I’ve just experienced an unexpected and intensive 10 days of exposure to some of the inner workings of our remarkable National Health System.

My poor Dad was rushed in, via ambulance, to A&E at the Royal Surrey Hospital late one night and moved through the system thereafter, from A&E to the EAU (Emergency Assessment Unit) and then to the Frensham surgical ward.

We visited every day, and became immersed in the medical processes and jargon, as well as the infrastructure surrounding what is akin to a small city.

We got used to the nuances of the parking options, the Costa coffee queues, M&S snacks and the vagaries of the creaking lifts. We made sure we smothered our secular hands in the anti-bug gel dispensers. We filled out endless menu choices for a disinterested patient. We harassed the nursing staff for updates. We listened to medical advice on Dad’s changing diagnosis. We hoped. We prayed.

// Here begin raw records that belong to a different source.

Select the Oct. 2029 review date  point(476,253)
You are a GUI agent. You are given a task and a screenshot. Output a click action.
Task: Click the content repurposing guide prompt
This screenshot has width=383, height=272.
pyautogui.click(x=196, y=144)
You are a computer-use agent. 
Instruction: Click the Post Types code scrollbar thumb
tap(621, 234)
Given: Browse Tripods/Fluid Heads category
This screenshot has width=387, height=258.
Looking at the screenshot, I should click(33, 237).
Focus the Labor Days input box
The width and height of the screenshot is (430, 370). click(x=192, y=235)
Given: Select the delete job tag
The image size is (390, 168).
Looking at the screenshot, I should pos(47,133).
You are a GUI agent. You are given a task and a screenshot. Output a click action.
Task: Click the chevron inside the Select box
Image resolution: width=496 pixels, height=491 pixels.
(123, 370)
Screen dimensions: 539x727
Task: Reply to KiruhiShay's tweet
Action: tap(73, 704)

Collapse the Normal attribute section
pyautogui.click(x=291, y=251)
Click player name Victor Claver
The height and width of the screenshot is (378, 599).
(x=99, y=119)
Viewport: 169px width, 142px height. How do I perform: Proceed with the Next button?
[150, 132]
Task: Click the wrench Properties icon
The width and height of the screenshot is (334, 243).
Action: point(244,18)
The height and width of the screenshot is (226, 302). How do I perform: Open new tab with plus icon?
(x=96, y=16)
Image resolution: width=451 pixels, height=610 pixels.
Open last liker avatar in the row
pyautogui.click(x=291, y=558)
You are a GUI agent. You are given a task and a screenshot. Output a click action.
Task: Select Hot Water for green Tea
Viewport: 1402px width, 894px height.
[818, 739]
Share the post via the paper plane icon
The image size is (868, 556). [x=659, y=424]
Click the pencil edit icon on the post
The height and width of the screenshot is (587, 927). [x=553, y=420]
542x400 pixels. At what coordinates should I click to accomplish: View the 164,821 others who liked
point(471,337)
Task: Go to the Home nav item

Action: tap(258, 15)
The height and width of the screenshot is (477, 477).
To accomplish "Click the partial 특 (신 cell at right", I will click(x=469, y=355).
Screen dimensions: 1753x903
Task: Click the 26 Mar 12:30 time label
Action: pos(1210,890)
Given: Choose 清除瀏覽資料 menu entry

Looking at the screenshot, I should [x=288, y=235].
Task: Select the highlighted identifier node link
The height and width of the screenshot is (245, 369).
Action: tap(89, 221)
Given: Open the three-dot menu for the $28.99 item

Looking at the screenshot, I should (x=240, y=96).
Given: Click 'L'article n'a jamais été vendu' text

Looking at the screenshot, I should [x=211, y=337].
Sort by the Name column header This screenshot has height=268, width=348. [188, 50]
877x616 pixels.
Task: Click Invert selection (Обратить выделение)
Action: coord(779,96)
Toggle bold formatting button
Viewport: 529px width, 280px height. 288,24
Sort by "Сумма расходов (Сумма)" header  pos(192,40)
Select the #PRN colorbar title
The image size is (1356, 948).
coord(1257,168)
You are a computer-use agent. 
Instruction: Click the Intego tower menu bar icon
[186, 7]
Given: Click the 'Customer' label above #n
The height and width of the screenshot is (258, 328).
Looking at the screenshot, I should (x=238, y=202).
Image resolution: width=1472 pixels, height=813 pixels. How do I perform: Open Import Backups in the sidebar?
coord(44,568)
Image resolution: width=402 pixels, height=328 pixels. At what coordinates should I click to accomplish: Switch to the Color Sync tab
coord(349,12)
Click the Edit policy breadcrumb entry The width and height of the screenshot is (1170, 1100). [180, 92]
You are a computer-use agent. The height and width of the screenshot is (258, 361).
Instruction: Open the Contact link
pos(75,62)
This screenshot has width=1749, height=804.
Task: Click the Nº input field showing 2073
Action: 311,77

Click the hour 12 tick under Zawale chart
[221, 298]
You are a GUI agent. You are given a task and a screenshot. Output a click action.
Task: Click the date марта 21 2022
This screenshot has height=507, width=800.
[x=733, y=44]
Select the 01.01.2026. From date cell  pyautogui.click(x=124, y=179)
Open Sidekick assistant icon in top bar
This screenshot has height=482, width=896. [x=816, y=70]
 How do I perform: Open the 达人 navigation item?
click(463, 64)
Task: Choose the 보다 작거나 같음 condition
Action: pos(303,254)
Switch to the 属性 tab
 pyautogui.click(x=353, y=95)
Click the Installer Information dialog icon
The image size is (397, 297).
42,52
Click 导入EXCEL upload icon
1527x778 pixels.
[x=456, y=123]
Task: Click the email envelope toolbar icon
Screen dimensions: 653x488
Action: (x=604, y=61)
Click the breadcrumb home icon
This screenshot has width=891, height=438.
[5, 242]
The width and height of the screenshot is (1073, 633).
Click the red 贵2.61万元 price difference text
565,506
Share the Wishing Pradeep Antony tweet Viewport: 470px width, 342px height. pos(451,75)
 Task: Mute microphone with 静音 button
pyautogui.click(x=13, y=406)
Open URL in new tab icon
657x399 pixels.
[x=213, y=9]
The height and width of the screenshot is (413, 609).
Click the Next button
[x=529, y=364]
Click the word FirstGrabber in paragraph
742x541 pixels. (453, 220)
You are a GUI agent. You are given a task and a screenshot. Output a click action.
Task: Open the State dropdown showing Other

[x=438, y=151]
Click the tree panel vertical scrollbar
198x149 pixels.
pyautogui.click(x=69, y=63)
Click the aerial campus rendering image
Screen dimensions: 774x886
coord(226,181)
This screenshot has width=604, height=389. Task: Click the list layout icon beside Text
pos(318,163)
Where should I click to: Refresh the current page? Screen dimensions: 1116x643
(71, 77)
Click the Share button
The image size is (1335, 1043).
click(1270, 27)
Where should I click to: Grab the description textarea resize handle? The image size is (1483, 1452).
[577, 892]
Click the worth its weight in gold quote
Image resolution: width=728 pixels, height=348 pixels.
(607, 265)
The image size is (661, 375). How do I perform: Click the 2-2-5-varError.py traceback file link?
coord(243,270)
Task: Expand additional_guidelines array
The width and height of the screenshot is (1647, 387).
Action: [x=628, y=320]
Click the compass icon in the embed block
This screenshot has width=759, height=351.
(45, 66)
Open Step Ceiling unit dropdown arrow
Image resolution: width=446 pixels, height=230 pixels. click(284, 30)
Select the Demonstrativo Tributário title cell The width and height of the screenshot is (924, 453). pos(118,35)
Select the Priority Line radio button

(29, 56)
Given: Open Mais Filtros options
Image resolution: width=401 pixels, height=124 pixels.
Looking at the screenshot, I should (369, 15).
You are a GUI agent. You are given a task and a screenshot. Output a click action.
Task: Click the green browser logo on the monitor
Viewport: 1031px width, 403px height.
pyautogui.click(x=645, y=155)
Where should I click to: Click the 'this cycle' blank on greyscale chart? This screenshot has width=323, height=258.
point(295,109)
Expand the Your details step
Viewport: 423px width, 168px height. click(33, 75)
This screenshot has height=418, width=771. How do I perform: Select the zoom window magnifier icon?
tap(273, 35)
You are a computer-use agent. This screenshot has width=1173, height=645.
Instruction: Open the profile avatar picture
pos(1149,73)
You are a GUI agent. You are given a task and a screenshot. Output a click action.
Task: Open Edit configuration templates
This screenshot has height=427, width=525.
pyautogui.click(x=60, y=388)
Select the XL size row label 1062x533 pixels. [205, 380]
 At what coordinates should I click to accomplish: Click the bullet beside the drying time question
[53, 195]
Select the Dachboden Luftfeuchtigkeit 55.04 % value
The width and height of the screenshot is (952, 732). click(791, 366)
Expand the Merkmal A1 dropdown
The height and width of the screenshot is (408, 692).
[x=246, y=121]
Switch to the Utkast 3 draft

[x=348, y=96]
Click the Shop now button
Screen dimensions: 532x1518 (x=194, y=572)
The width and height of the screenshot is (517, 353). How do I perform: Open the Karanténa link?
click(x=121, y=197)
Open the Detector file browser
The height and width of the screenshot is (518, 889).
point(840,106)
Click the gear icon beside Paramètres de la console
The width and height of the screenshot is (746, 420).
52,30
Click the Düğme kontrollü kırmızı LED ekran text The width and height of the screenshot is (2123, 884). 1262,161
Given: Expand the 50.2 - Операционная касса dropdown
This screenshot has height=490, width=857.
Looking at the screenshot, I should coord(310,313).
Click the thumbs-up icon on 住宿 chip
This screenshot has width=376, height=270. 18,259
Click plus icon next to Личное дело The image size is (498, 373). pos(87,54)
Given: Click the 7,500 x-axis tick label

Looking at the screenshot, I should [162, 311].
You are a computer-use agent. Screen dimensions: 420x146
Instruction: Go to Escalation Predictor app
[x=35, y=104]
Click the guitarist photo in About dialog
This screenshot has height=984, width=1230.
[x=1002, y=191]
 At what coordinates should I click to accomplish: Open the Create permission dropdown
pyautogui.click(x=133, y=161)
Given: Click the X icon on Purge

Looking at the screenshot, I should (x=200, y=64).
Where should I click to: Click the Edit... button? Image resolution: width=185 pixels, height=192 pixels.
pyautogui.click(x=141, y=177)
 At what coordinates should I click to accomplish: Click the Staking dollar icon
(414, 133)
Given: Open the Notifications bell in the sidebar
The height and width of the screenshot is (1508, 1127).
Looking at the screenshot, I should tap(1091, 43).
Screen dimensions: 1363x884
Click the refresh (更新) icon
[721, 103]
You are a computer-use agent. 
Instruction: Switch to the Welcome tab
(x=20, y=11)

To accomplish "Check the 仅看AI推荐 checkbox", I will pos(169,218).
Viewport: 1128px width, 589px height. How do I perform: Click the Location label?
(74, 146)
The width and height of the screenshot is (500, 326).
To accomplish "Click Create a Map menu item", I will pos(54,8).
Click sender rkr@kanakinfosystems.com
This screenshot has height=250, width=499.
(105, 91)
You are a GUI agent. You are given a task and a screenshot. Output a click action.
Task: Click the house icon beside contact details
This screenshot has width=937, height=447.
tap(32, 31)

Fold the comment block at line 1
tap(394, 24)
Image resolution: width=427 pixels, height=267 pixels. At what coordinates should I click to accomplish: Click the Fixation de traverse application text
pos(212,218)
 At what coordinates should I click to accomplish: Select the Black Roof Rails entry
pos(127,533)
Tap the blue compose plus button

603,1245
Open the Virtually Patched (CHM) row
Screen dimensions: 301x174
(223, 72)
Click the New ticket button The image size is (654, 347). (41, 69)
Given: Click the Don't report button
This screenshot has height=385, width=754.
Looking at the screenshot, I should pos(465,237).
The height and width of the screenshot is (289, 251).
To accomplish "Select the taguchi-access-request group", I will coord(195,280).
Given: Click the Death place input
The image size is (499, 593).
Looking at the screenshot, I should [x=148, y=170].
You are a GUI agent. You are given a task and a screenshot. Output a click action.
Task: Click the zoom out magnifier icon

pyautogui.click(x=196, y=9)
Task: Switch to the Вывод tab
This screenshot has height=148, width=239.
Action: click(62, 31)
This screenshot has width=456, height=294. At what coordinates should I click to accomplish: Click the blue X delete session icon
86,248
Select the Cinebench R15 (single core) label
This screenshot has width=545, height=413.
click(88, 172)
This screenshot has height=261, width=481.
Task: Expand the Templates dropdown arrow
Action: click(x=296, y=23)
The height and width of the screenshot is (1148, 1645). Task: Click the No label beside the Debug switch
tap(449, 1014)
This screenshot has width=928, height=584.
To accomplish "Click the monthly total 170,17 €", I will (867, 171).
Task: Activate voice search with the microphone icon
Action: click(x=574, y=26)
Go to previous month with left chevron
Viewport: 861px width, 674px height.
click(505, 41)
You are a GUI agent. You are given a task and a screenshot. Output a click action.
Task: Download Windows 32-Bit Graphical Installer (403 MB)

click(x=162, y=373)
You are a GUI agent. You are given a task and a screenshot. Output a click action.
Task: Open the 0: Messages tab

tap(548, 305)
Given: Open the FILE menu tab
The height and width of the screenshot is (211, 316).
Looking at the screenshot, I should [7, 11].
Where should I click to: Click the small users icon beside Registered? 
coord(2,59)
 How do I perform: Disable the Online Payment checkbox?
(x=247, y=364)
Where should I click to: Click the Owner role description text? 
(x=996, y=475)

With my loving son’s hat on, words can’t adequately describe my gratitude for the care and attention given by everyone at the Royal Surrey. From the paramedics in the ambulance, to the nurses and doctors in A&E and the EAU, to everyone on the ward – the tea-trolley wheeler, the pharmacists, the endlessly patient nursing staff, the young doctors, the consultants, the surgeons, the nutritionists – we thank you all.

But with my ex bean-counter’s hat on, it’s hard to see how a system this professional, caring and so committed to the perfect solution for everyone – free at the point of service – can be sustainable.

Net migration is now running well in excess of 300k every year. The average life expectancy was around 60-65 in the 1940s and 1950s, when the Beveridge Report formed the basis for the current NHS. Today’s average lifespan is closer to 80, and is expected to be close to 90 by 2030.

I don’t know what the solution is, other than forcing those who can afford it to pay for some medical treatment, in order to ensure that it continues to be free for those less well off.

(cartoon courtesy of Gary Barker)

But I do suspect that the current system – and more importantly, its staff – will inevitably buckle with fatigue and stress, if we expect them to continue to provide this level of care and commitment for an ever-increasing and ever-ageing population.

(cartoon by Graham)

In the meantime Dad is back home, with more drugs to get through every day than Amy Winehouse managed in a year, and a series of follow-up appointments to look forward to.

But without the NHS, he would probably have left us many years ago.

Welcome home, Dad. And thank you to Mr Beveridge and the NHS.